Self-reflection and questioning of current power structures is at least as necessary as a white person. Many black people who live in Germany often fail to find themselves and their own stories. The authors relentlessly intimate, painfully honest, and poetic and humorous about what their reality is like in this country, what problems they struggle with and what dreams they have for themselves and their descendants. In their texts they call for solidarity and community, take their place in their own search for identity, report on racist attacks and denounce structural discrimination such as hostility towards trans or fat. The collected contributions, framed by the wonderful collages by Sharonda Quainoo, are as different and diverse as the communities: from essays to field reports to poems and love letters, all genres are included.

The book is not an introduction to anti-racism, but rather for people who have already dealt with the topic

The editor and the two authors believe that white people could learn a lot from this book. The book is not an introduction to anti-racism, but is intended for people who have already dealt with the topic and are ready to learn and question. The volume is intended as a kind of compass that offers young black people topics and help for orientation and accompanies them in their confrontation with their blackness. The book “Bekennennen”, published by May Ayim, Katharina Oguntoye and Dagmar Schultz in 1986, was such a work for many Afro-German women today means and what conflicts it involves. This also includes dealing with the tendencies towards discrimination within black communities, which go hand in hand with the different degrees of black and white being. According to Obulor, who, as a mixed race and lightskinned woman, is only too aware of the aspect of privileges, has aimed specifically at a “darkskinned and queer majority” among the authors.

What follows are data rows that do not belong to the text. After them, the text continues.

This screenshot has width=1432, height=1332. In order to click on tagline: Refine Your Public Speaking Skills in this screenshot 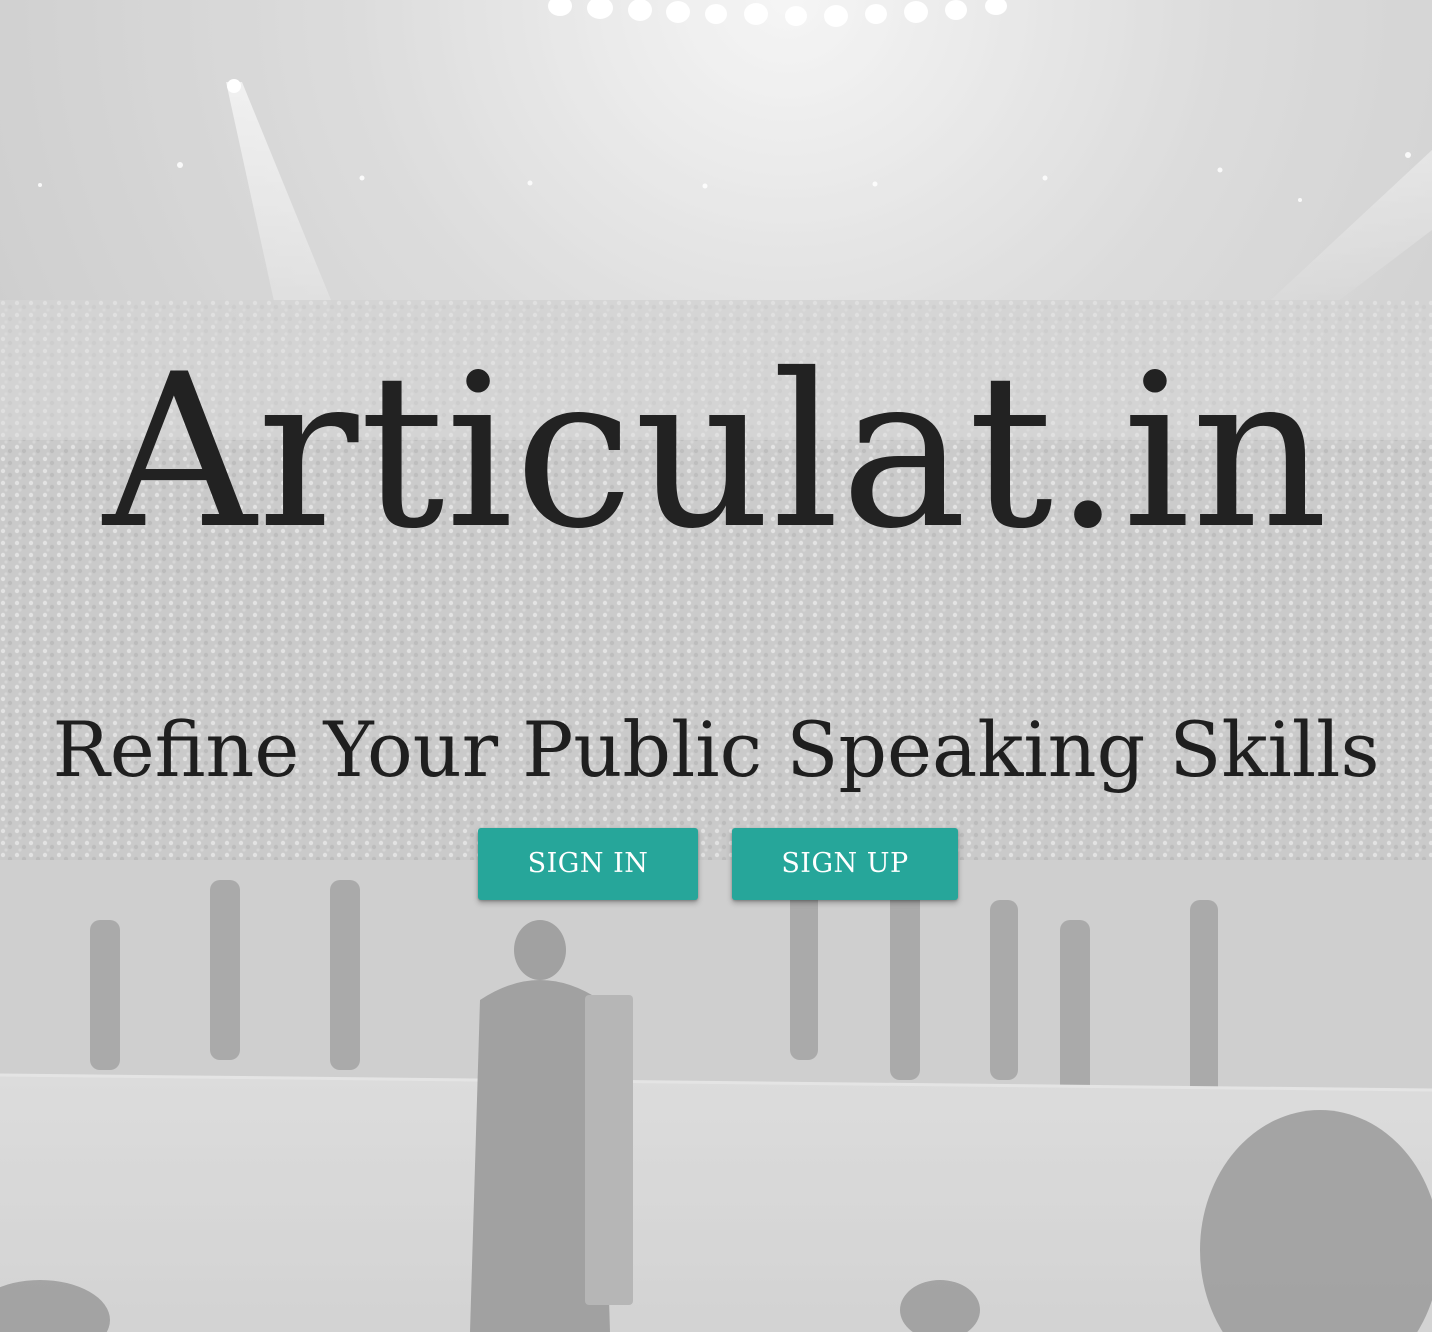, I will do `click(716, 750)`.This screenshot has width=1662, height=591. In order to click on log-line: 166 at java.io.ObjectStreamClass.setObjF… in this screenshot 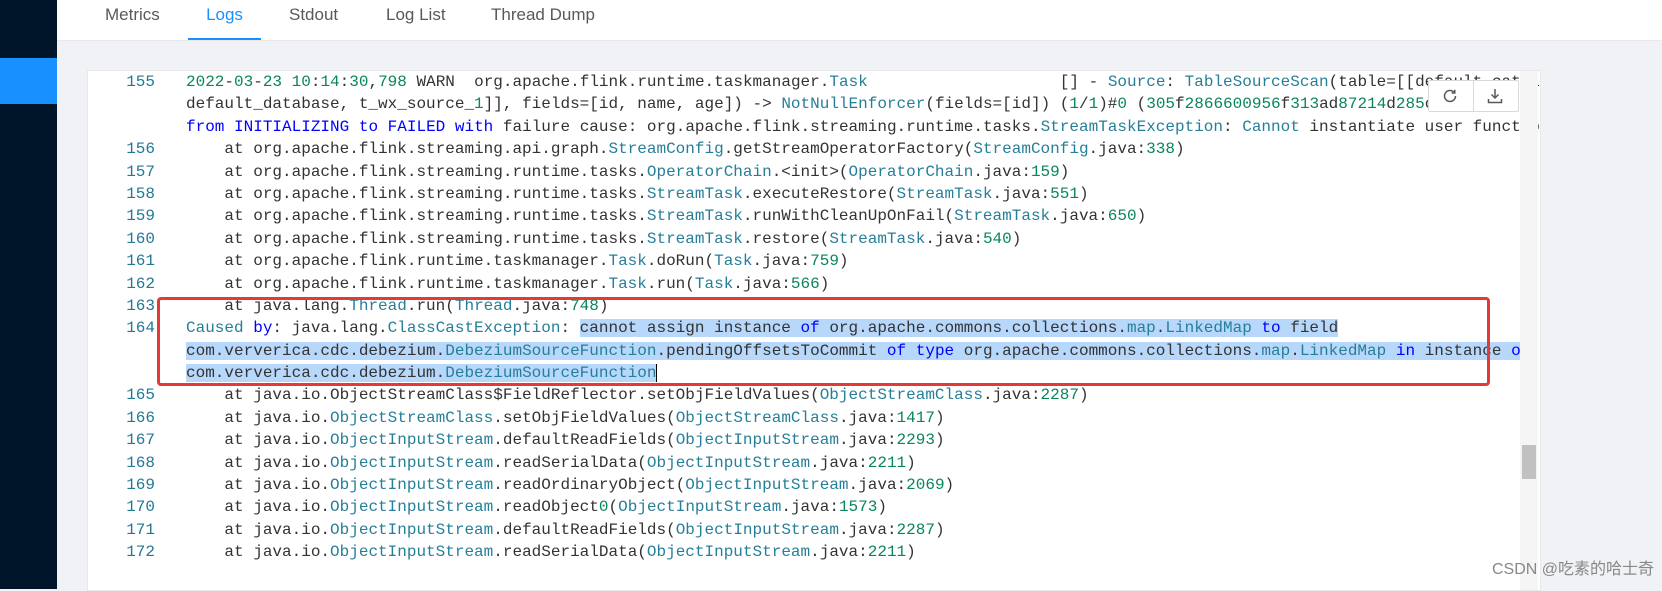, I will do `click(803, 418)`.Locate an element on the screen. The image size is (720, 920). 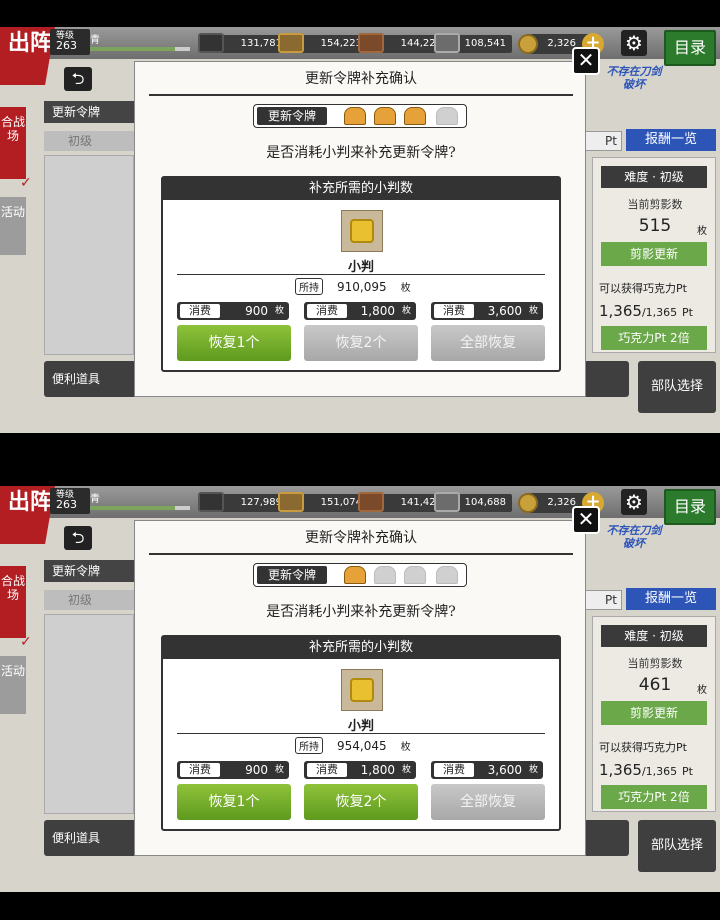
choco-points: 1,365/1,365 Pt is located at coordinates (646, 770). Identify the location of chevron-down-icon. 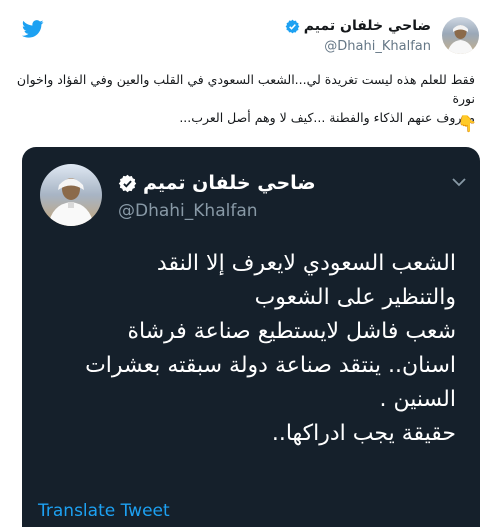
(459, 182).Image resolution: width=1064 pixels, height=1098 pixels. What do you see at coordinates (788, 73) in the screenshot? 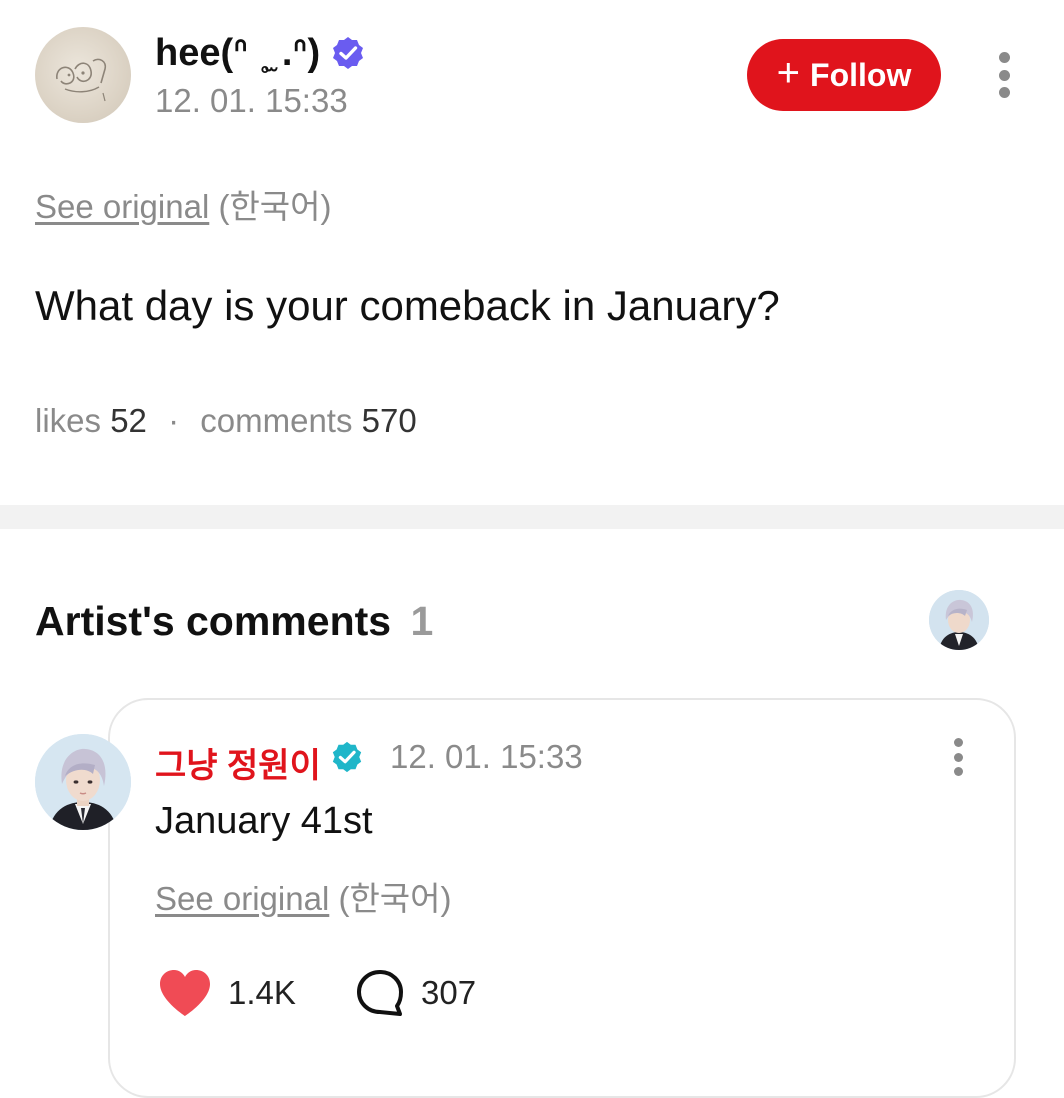
I see `plus-icon: +` at bounding box center [788, 73].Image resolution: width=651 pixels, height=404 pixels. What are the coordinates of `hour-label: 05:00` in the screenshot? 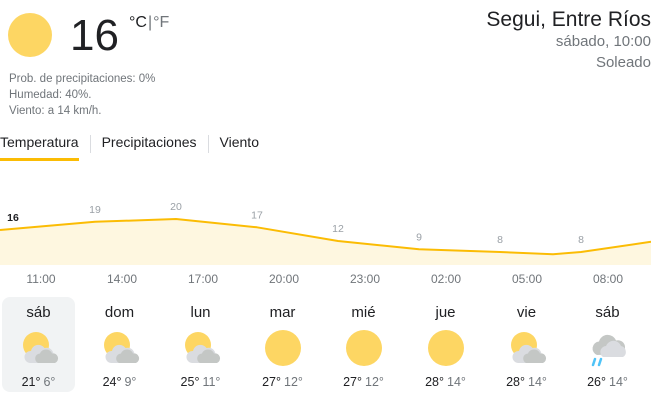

In a letter to her inner self, she thinks about what experiences she would like to pass on to her future kids who were born in the Congo

The topics all emerged from an intensive discussion with the authors. “For me, the letter is a form that gives a lot of space for self-reflection. Where do I stand with negotiating my black identity, where do I stand in relation to the communities and what are my experiences,” says Emiliene Wopana Mudimu, who wrote a letter to her younger self for the book. In it she thinks about what she would like to give her future kids from their experiences as born in the Congo, which they will hopefully be spared.

Christelle Nkwendja-Ngnoubamdjum also confirms that communities are necessary and important, but that there is also a risk of discrimination in every room. She, too, has chosen the letter form for her concern and opens, among other things, spaces for self-reflection in her moving, very poetic love letter to her “black, fat, fat siblings”. “I don’t think there are safe spaces. I would like safer spaces to be more possible – but in order to create and maintain them, among other things, a constant and honest examination of our privileges in our respective realities of life is necessary,” says the activist . The editor and the two authors agree that the book also serves as a “black collective archive of knowledge”. Black knowledge is often dismissed as a subjective experience, which is also a form of racism. With this tape, that is definitely certain, black knowledge solidifies and inscribes itself in heads, hearts and history.

“Black is Capitalized” published by Evein Obulor in collaboration with RosaMag, Verlag & Töchter 2021, 240 pages, 22 euros

The SZ author has changed this text as an exception, contrary to the usual SZ regulation, due to the relevant topic.